O gün, Ling Ejderha Sunağı’ndaki Kara Ejderha mührüne dokundu ve Baxia onunla yüzleşmek zorunda kaldı. Mücadeleyi durduramayan ve iki tarafı da incitmek istemeyen Zilong, çaresizlik içinde Bulut Ejderhası’nın gücünün küçük bir kısmını çekti. Mızrağı bir ejderha gibi yükseldi ve ezici bir güç yaydı. Tek bir hamleyle Ling ve Baxia’nın saldırılarını savuşturdu.

Kardeşleriyle antrenmanlarda hiç kazanamamış Zilong, ikisini de geriye savurdu. Yeşil siluetlerle çevrili halde, Zilong bir transa girdi.

Zihni hâlâ bulanıkken, önünde duran Baxia’nın Ling’i tedirginlikle izlediğini gördü. Sonra Ling’e baktı, soğuk bakışlarla kendisine bakıyordu.

“Görev için.” Ling’in cevabı buydu: “Finch Tarikatı için. Görev ne kadar zorsa, onu tamamlayan bıçak o kadar keskin olur. Hepsi bu.”

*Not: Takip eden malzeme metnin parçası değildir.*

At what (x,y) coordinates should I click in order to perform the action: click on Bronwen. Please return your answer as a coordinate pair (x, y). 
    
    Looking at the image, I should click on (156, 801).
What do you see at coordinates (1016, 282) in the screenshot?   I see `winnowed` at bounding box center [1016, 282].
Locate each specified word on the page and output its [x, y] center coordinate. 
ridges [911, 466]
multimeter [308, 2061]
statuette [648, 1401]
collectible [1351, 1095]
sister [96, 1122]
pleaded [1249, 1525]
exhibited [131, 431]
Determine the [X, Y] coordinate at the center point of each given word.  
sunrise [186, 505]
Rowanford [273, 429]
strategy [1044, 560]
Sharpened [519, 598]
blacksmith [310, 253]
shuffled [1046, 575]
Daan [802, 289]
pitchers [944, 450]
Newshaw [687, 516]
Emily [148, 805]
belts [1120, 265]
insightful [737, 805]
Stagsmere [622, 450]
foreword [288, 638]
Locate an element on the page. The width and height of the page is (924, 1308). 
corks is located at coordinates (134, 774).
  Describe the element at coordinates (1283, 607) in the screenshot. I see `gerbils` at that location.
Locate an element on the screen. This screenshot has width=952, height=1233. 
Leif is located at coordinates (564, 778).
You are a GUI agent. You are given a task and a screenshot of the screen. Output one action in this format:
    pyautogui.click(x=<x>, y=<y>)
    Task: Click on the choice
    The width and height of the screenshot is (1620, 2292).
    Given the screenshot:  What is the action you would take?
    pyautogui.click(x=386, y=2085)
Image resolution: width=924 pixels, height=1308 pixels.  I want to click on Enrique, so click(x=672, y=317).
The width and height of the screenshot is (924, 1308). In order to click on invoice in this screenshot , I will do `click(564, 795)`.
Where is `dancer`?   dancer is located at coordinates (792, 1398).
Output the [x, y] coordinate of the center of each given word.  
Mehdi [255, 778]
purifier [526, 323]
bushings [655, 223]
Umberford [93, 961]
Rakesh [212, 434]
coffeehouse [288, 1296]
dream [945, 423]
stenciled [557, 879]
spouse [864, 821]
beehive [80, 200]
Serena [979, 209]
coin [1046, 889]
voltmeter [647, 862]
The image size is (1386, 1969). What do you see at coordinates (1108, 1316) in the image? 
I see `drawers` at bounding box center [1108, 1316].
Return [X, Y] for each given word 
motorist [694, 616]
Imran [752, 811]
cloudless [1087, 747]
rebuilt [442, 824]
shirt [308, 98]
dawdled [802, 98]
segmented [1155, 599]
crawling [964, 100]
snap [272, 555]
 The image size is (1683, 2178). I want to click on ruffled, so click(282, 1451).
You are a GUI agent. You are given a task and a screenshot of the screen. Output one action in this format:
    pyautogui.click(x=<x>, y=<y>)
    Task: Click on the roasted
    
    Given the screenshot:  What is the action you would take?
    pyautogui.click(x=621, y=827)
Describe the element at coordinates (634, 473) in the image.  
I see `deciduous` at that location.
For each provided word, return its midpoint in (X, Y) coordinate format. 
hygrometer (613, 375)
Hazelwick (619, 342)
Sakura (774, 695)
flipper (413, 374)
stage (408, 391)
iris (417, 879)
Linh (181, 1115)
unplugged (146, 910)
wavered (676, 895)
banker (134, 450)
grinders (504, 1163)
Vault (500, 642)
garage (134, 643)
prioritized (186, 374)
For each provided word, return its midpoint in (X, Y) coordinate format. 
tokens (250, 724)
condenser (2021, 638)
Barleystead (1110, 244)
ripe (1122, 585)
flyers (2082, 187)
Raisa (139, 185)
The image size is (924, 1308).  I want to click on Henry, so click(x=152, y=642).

Gece çöktü. Kılıç ve mızrak temas ederken, Ling dönüp gitti.

Zilong, Ling’in kalmasını istedi; Baxia’ya endişelenmemesi gerektiğini söylemek istedi ama sanki büyük bir illüzyona yakalanmıştı. Sonra, göklere ve yere yankılanan görkemli bir ses duyuldu:

“Neden mızrak kullanıyorsun?”

Zilong’un zihninde mızrağı çektiği an tekrar tekrar oynadı. Sonunda cevabı bulabildi:

“Benim için.”

“‘Ben’ nedir?”

“Mızrak benim, ben de mızrağım. Kalbimi takip edip sevdiklerimi koruyacağım.”

Onaylayan ve biraz da kabullenen bir iç çekiş duyuldu.

“Zihin berrak olduğunda, ruh bütün olur. Hakikat yolunda ilerle ve bu dünyayı koru.”

—Bulut Ejderhası’nın vedası.

Zilong gözlerini açtığında, etrafında dalgalanan güç yatıştı.

Kendisini izleyen Baxia’ya teşekkür etti ve Ling’in gittiği yöne baktı. Ling’in bir gün döneceğini biliyordu ve cevabını hazırlamıştı.

Bir kişiyi kurtarmak veya bu toprakları korumak… ikisi de aynıydı. Nerede ihtiyaç duyulursa, mızrağıyla göğü ve yeri koruyacak, nefes aldığı sürece Cadia Toprakları’nı güvende tutacaktı.

Ejderha Sunağı’na huzur geri döndü ve Zilong mızrağını alıp en temel hareketleri çalışmaya başladı…

Tıpkı geçmiş yıllarda olduğu gibi, gelecek yıllarda da yapacağı gibi.